Action item
Your answer should be an exact copy of the data.

Supplied material
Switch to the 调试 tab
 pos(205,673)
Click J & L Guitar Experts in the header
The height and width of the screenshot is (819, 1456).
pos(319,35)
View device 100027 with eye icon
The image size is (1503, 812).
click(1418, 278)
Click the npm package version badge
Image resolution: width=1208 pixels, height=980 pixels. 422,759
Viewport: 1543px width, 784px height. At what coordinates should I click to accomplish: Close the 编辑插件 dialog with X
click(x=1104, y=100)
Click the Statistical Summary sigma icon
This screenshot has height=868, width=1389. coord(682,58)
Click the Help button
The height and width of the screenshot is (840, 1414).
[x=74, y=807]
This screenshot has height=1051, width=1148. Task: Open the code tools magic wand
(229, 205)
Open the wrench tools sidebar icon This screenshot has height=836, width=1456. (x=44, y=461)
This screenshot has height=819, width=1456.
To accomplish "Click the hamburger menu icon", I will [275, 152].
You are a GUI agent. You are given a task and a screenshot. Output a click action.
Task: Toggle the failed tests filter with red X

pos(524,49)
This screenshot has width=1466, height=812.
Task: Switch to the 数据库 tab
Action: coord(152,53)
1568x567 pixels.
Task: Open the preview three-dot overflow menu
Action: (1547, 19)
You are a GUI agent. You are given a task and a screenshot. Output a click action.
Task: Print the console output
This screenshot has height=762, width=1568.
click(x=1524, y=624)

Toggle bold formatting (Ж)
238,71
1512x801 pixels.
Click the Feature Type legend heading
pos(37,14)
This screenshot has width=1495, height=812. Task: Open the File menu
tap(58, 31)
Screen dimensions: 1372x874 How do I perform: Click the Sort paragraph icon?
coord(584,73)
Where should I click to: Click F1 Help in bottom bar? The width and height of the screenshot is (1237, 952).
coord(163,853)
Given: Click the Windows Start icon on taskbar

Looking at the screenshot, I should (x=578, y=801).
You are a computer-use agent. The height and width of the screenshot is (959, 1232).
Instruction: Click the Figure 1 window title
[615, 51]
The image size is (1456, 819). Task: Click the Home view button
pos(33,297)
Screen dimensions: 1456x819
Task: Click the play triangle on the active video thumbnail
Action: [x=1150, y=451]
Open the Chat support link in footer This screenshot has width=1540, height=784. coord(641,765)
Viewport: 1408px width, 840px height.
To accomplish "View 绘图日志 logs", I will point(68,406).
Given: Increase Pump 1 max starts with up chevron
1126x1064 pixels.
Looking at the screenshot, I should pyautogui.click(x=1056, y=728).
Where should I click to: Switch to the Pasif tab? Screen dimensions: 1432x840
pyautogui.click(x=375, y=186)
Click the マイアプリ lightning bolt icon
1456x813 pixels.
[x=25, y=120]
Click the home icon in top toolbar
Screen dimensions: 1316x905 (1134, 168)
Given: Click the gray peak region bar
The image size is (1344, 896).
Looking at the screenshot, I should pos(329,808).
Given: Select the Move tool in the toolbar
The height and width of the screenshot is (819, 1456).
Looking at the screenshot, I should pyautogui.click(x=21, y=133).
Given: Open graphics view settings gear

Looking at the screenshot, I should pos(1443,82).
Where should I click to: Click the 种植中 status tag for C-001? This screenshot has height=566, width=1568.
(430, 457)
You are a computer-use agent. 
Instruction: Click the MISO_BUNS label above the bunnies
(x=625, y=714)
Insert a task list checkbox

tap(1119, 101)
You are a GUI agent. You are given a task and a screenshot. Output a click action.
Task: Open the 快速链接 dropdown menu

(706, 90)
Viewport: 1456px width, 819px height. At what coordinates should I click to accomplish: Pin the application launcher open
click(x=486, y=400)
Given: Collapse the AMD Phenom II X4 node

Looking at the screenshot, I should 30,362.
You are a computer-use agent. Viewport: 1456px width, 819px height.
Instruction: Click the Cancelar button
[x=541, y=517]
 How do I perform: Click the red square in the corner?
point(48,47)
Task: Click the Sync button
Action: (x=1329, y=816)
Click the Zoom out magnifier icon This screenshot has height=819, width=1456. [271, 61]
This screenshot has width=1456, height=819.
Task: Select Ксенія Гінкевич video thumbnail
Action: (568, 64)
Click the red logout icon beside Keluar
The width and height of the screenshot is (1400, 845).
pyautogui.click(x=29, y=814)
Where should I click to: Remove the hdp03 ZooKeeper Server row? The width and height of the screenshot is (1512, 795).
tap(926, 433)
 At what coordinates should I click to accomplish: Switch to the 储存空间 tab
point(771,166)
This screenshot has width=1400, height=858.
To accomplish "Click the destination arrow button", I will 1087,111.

Solution for this task
Switch to the 调试 tab
 pos(205,673)
Click J & L Guitar Experts in the header
The height and width of the screenshot is (819, 1456).
pos(319,35)
View device 100027 with eye icon
The image size is (1503, 812).
click(1418, 278)
Click the npm package version badge
Image resolution: width=1208 pixels, height=980 pixels. 422,759
Viewport: 1543px width, 784px height. At what coordinates should I click to accomplish: Close the 编辑插件 dialog with X
click(x=1104, y=100)
Click the Statistical Summary sigma icon
This screenshot has height=868, width=1389. coord(682,58)
Click the Help button
The height and width of the screenshot is (840, 1414).
[x=74, y=807]
This screenshot has height=1051, width=1148. Task: Open the code tools magic wand
(229, 205)
Open the wrench tools sidebar icon This screenshot has height=836, width=1456. (x=44, y=461)
This screenshot has height=819, width=1456.
To accomplish "Click the hamburger menu icon", I will [275, 152].
You are a GUI agent. You are given a task and a screenshot. Output a click action.
Task: Toggle the failed tests filter with red X

pos(524,49)
This screenshot has width=1466, height=812.
Task: Switch to the 数据库 tab
Action: coord(152,53)
1568x567 pixels.
Task: Open the preview three-dot overflow menu
Action: (1547, 19)
You are a GUI agent. You are given a task and a screenshot. Output a click action.
Task: Print the console output
This screenshot has height=762, width=1568.
click(x=1524, y=624)

Toggle bold formatting (Ж)
238,71
1512x801 pixels.
Click the Feature Type legend heading
pos(37,14)
This screenshot has width=1495, height=812. Task: Open the File menu
tap(58, 31)
Screen dimensions: 1372x874 How do I perform: Click the Sort paragraph icon?
coord(584,73)
Where should I click to: Click F1 Help in bottom bar? The width and height of the screenshot is (1237, 952).
coord(163,853)
Given: Click the Windows Start icon on taskbar

Looking at the screenshot, I should (x=578, y=801).
You are a computer-use agent. The height and width of the screenshot is (959, 1232).
Instruction: Click the Figure 1 window title
[615, 51]
The image size is (1456, 819). Task: Click the Home view button
pos(33,297)
Screen dimensions: 1456x819
Task: Click the play triangle on the active video thumbnail
Action: [x=1150, y=451]
Open the Chat support link in footer This screenshot has width=1540, height=784. coord(641,765)
Viewport: 1408px width, 840px height.
To accomplish "View 绘图日志 logs", I will point(68,406).
Given: Increase Pump 1 max starts with up chevron
1126x1064 pixels.
Looking at the screenshot, I should pyautogui.click(x=1056, y=728).
Where should I click to: Switch to the Pasif tab? Screen dimensions: 1432x840
pyautogui.click(x=375, y=186)
Click the マイアプリ lightning bolt icon
1456x813 pixels.
[x=25, y=120]
Click the home icon in top toolbar
Screen dimensions: 1316x905 (1134, 168)
Given: Click the gray peak region bar
The image size is (1344, 896).
Looking at the screenshot, I should pos(329,808).
Given: Select the Move tool in the toolbar
The height and width of the screenshot is (819, 1456).
Looking at the screenshot, I should pyautogui.click(x=21, y=133).
Given: Open graphics view settings gear

Looking at the screenshot, I should pos(1443,82).
Where should I click to: Click the 种植中 status tag for C-001? This screenshot has height=566, width=1568.
(430, 457)
You are a computer-use agent. 
Instruction: Click the MISO_BUNS label above the bunnies
(x=625, y=714)
Insert a task list checkbox

tap(1119, 101)
You are a GUI agent. You are given a task and a screenshot. Output a click action.
Task: Open the 快速链接 dropdown menu

(706, 90)
Viewport: 1456px width, 819px height. At what coordinates should I click to accomplish: Pin the application launcher open
click(x=486, y=400)
Given: Collapse the AMD Phenom II X4 node

Looking at the screenshot, I should 30,362.
You are a computer-use agent. Viewport: 1456px width, 819px height.
Instruction: Click the Cancelar button
[x=541, y=517]
 How do I perform: Click the red square in the corner?
point(48,47)
Task: Click the Sync button
Action: (x=1329, y=816)
Click the Zoom out magnifier icon This screenshot has height=819, width=1456. [271, 61]
This screenshot has width=1456, height=819.
Task: Select Ксенія Гінкевич video thumbnail
Action: (568, 64)
Click the red logout icon beside Keluar
The width and height of the screenshot is (1400, 845).
pyautogui.click(x=29, y=814)
Where should I click to: Remove the hdp03 ZooKeeper Server row? The width and height of the screenshot is (1512, 795).
tap(926, 433)
 At what coordinates should I click to accomplish: Switch to the 储存空间 tab
point(771,166)
This screenshot has width=1400, height=858.
To accomplish "Click the destination arrow button", I will 1087,111.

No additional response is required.